EVENT
Join us for a special evening honoring Ruth Bader Ginsburg, Associate Justice, Supreme Court of the U.S. as she receives the Only in America ® award.
The National Museum of American Jewish History is honored to present Ruth Bader Ginsburg with the Only in America Award in person, as she is inducted into our Only in America Gallery/Hall of Fame, during a special evening with Justice Ginsburg and Nina Totenberg, NPR legal affairs correspondent and longtime friend of the Justice.
PROGRAM
The following guest presenters will offer remarks or performances throughout the evening in honor of Justice Ginsburg, as they help to induct her into Only in America:
- Nina Totenberg, Correspondent, Legal Affairs, NPR (emcee)
- Robert Ainsley, Pianist
- Irin Carmon, co-author of Notorious RBG and Senior Correspondent at New York magazine
- Kenneth R. Feinberg, Washington DC Attorney
- Shana Knizhnik, Co-author of Notorious RBG & Staff Attorney at the Legal Aid Society of NYC
- Melissa Murray, Frederick I. and Grace Stokes Professor of Law, New York University School of Law
- Alexandria Shiner, Soprano
ABOUT
Ruth Bader Ginsburg, Associate Justice, was born in Brooklyn, New York, March 15, 1933. She married Martin D. Ginsburg in 1954, and has a daughter, Jane, and a son, James. She received her B.A. from Cornell University, attended Harvard Law School, and received her LL.B. from Columbia Law School. She served as a law clerk to the Honorable Edmund L. Palmieri, Judge of the United States District Court for the Southern District of New York, from 1959–1961. From 1961–1963, she was a research associate and then associate director of the Columbia Law School Project on International Procedure.
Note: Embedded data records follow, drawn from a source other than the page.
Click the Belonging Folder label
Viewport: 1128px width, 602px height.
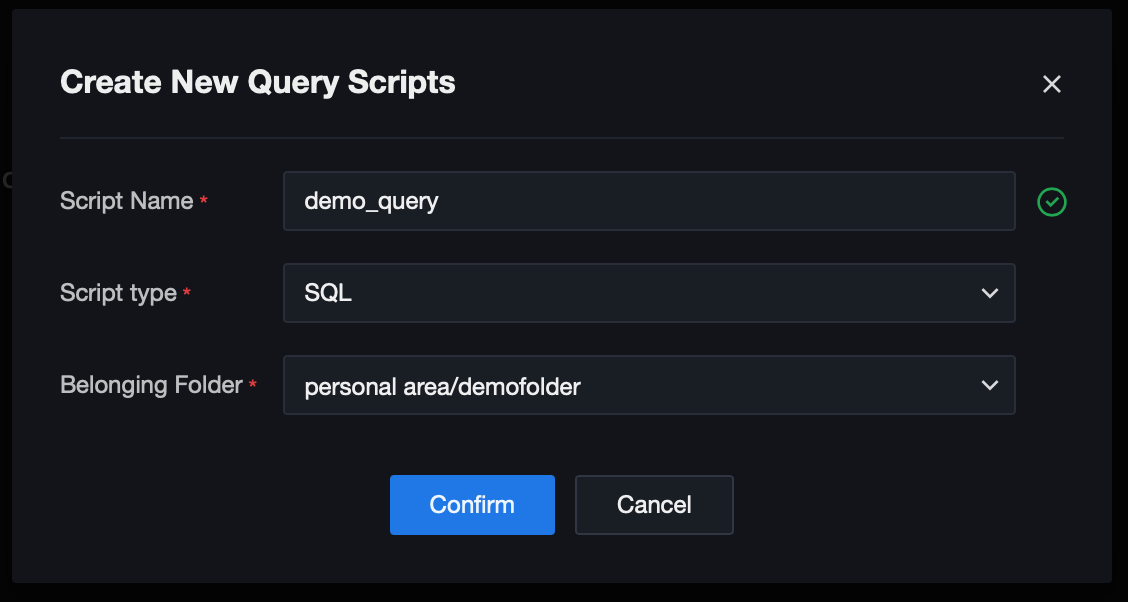151,385
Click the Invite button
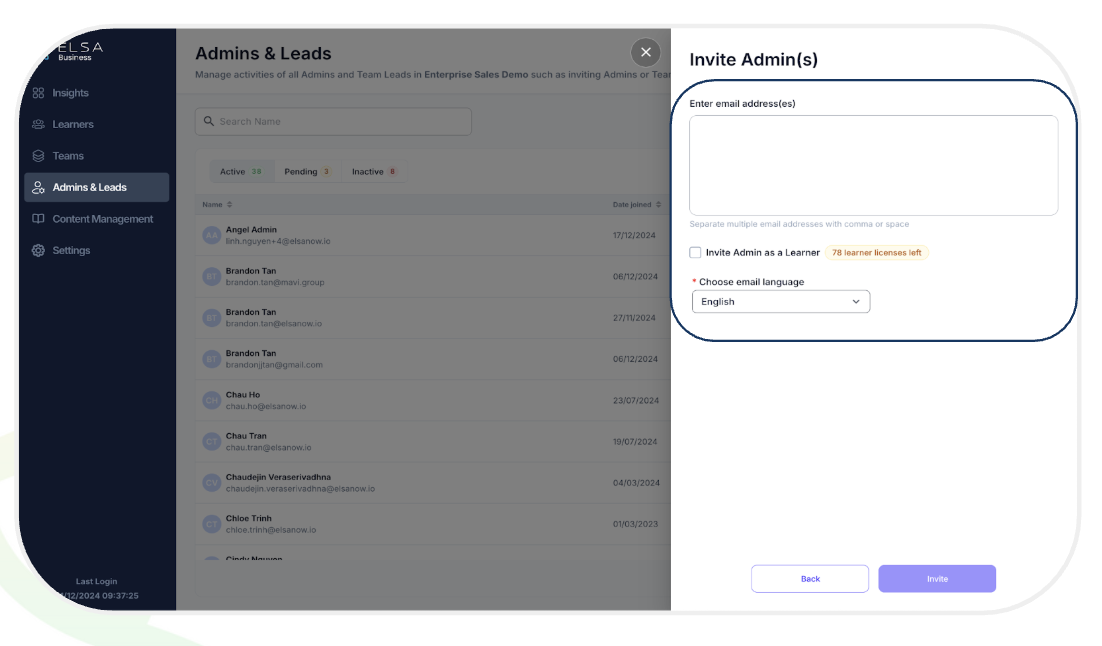 937,579
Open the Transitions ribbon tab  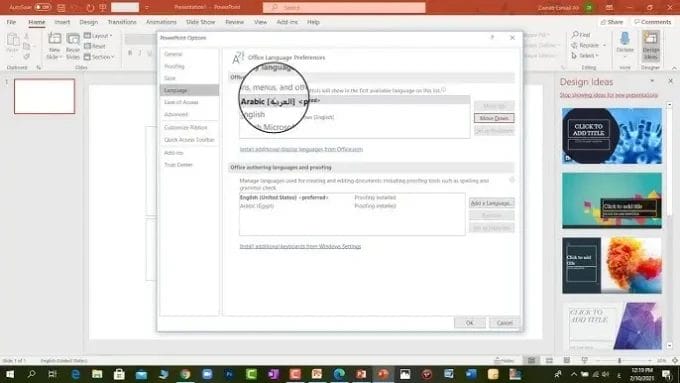coord(122,22)
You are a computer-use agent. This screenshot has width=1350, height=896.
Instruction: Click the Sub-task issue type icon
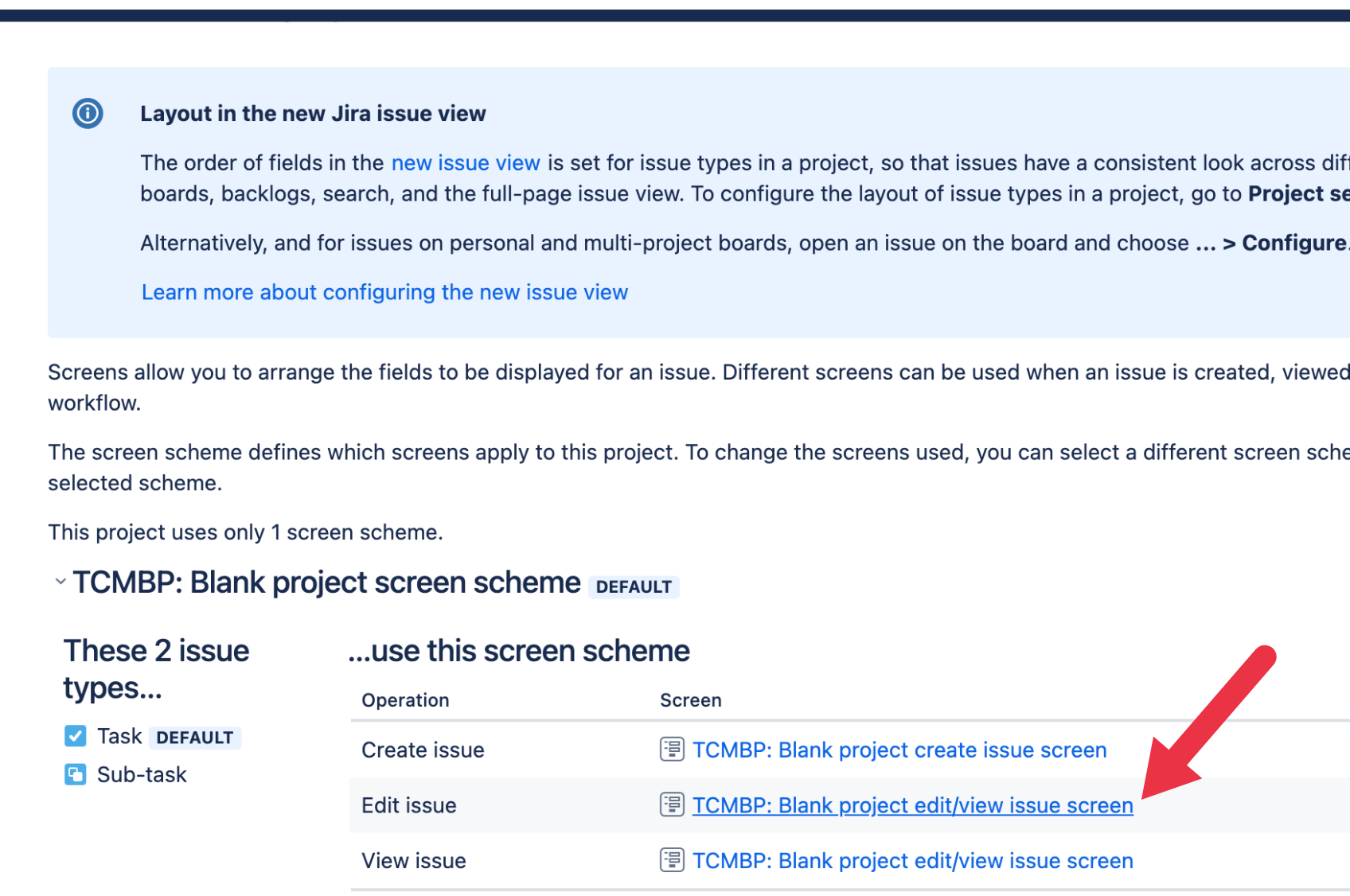click(x=75, y=774)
She was a Professor of Law at Rutgers University School of Law from 1963–1972, and Columbia Law School from 1972–1980, and a fellow at the Center for Advanced Study in the Behavioral Sciences in Stanford, California from 1977–1978. In 1971, she co-founded the Women’s Rights Project of the American Civil Liberties Union, and served as the ACLU’s General Counsel from 1973–1980, and on the National Board of Directors from 1974–1980. She served on the Board and Executive Committee of the American Bar Foundation from 1979-1989, on the Board of Editors of the American Bar Association Journal from 1972-1978, and on the Council of the American Law Institute from 1978-1993. She was appointed a Judge of the United States Court of Appeals for the District of Columbia Circuit in 1980. President Clinton nominated her as an Associate Justice of the Supreme Court, and she took her seat August 10, 1993.